The research, based on a survey of 1,000 senior decision-makers conducted by Censuswide, suggests many firms are finding it increasingly difficult to look beyond corporate structures and identify the individuals who ultimately control businesses.
According to the report, complex ownership arrangements involving layered holding companies, nominee structures and overseas entities can make it challenging to establish who is behind a business relationship. This can increase the risk of sanctioned individuals or those linked to organised crime entering into commercial relationships without being detected.
The report also found that 54% of identity verification checks are still conducted manually, despite the growing sophistication of financial crime.
EMERGING THREATS
When asked to identify their biggest compliance challenge, 24% of respondents pointed to the abuse of digital identity and certified ID processes.
A further 22% highlighted synthetic identity fraud and the misuse of personally identifiable information, where genuine personal data is combined with fabricated details to create false identities capable of passing standard verification checks.
Cryptocurrency-related money laundering was cited by 19% of respondents as their greatest compliance concern, while 13% identified terrorist financing as the most significant challenge.
Phil Cotter, chief executive of SmartSearch, said: “Identity is the foundation every business relationship is built on, but criminals are now exploiting the gaps between who a company says it is and who actually controls it.
“A firm that cannot credibly establish ultimate beneficial ownership is not just carrying a compliance risk; they are leaving the door open to sanctioned individuals, bad actors and the proceeds of organised crime.”

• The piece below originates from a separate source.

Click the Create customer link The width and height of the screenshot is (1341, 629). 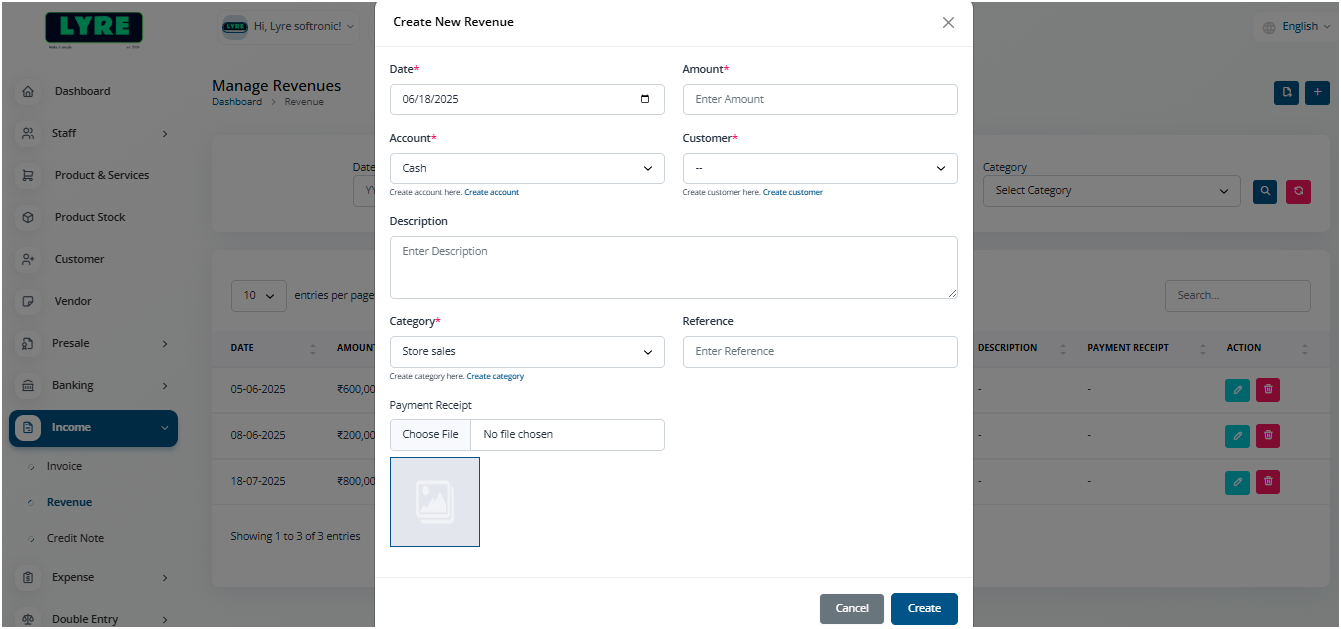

“Those risks are becoming harder to spot because criminals are no longer just forging documents. They are manufacturing synthetic identities, manipulating digital verification processes and hiding behind complex ownership structures, all designed to defeat checks that rely on what can be seen on the surface.

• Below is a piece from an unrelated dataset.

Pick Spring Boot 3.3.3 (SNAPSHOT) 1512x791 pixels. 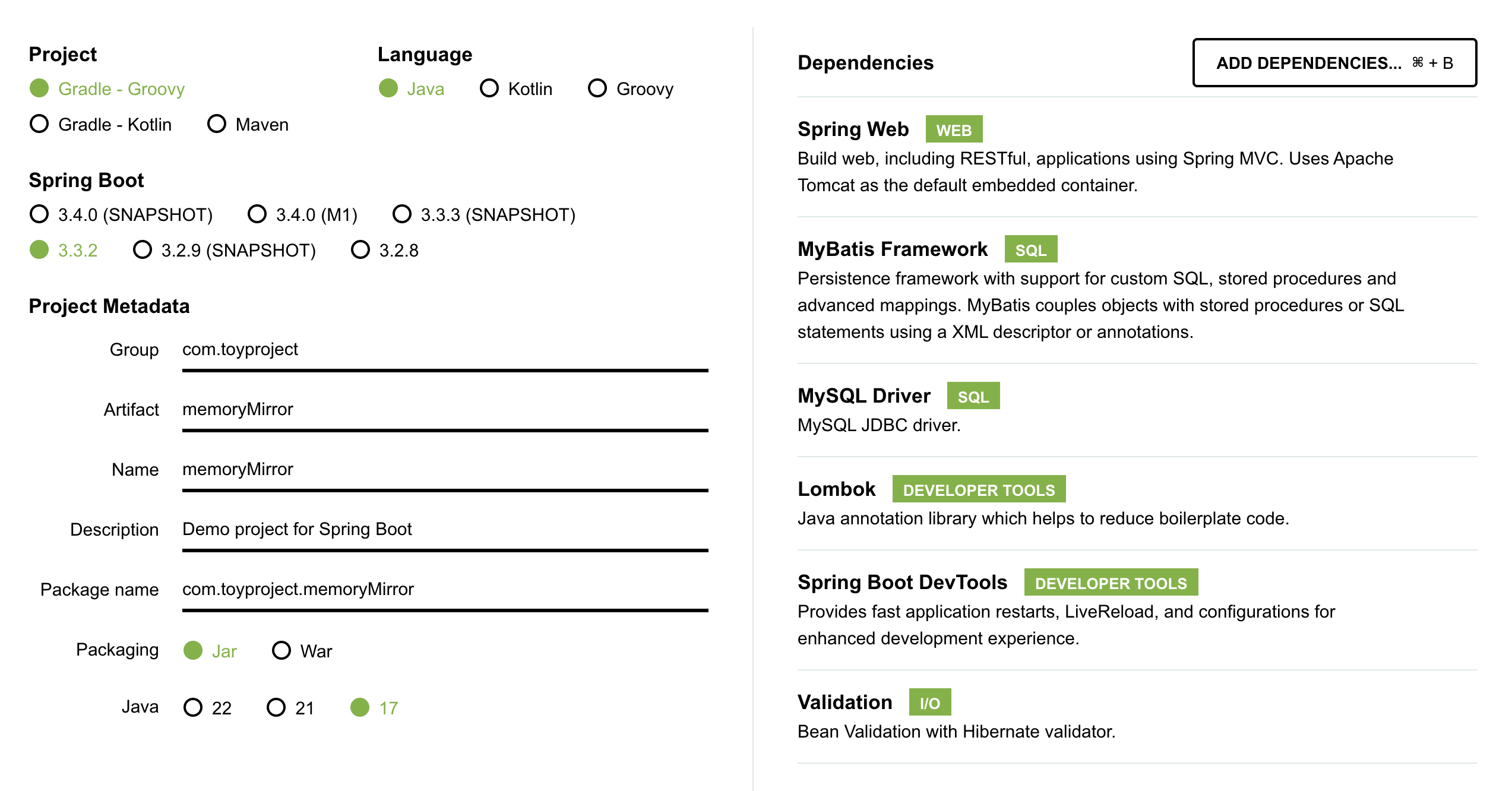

“Firms still relying on manual processes are bringing paper to a digital fight, and the ability to verify identities and beneficial ownership quickly, accurately and at scale is now what separates the businesses criminals target from the ones they avoid.”
REGULATORY CHANGES AHEAD
The report highlights forthcoming regulatory changes that are expected to place greater emphasis on beneficial ownership checks.
Proposed amendments to the Money Laundering Regulations are expected to require firms to identify and verify the individuals who ultimately own or control the entities they transact with. At the same time, enforcement measures linked to the Economic Crime and Corporate Transparency Act (ECCTA) are expected to increase scrutiny of overseas entities operating in the UK.
SmartSearch also noted the implications of the Failure to Prevent Fraud offence, under which organisations may face corporate criminal liability if they cannot demonstrate reasonable fraud prevention procedures.
COMMERCIAL CONSEQUENCES
The research found that concerns extend beyond regulatory compliance.
Almost nine in 10 respondents (87%) said they would stop working with a brand following a confirmed case of money laundering, fraud or non-compliance. Meanwhile, 77% said the reputational risk associated with a major fraud scandal was a significant concern for their organisation.
Cotter said: “Firms are entering an era where weak verification carries real consequences. If you can’t prove who ultimately owns or controls the businesses you deal with, you are leaving yourself exposed to prosecution, reputational damage and commercial fallout.
“Compliance cannot be a one-off event. The businesses doing this well are continuously monitoring, with a clear audit trail of every step they took to identify and mitigate compliance and fraud risks.
“The firms gambling on outdated processes to catch modern fraud threats are risking their company, their clients and their directors’ liberty.”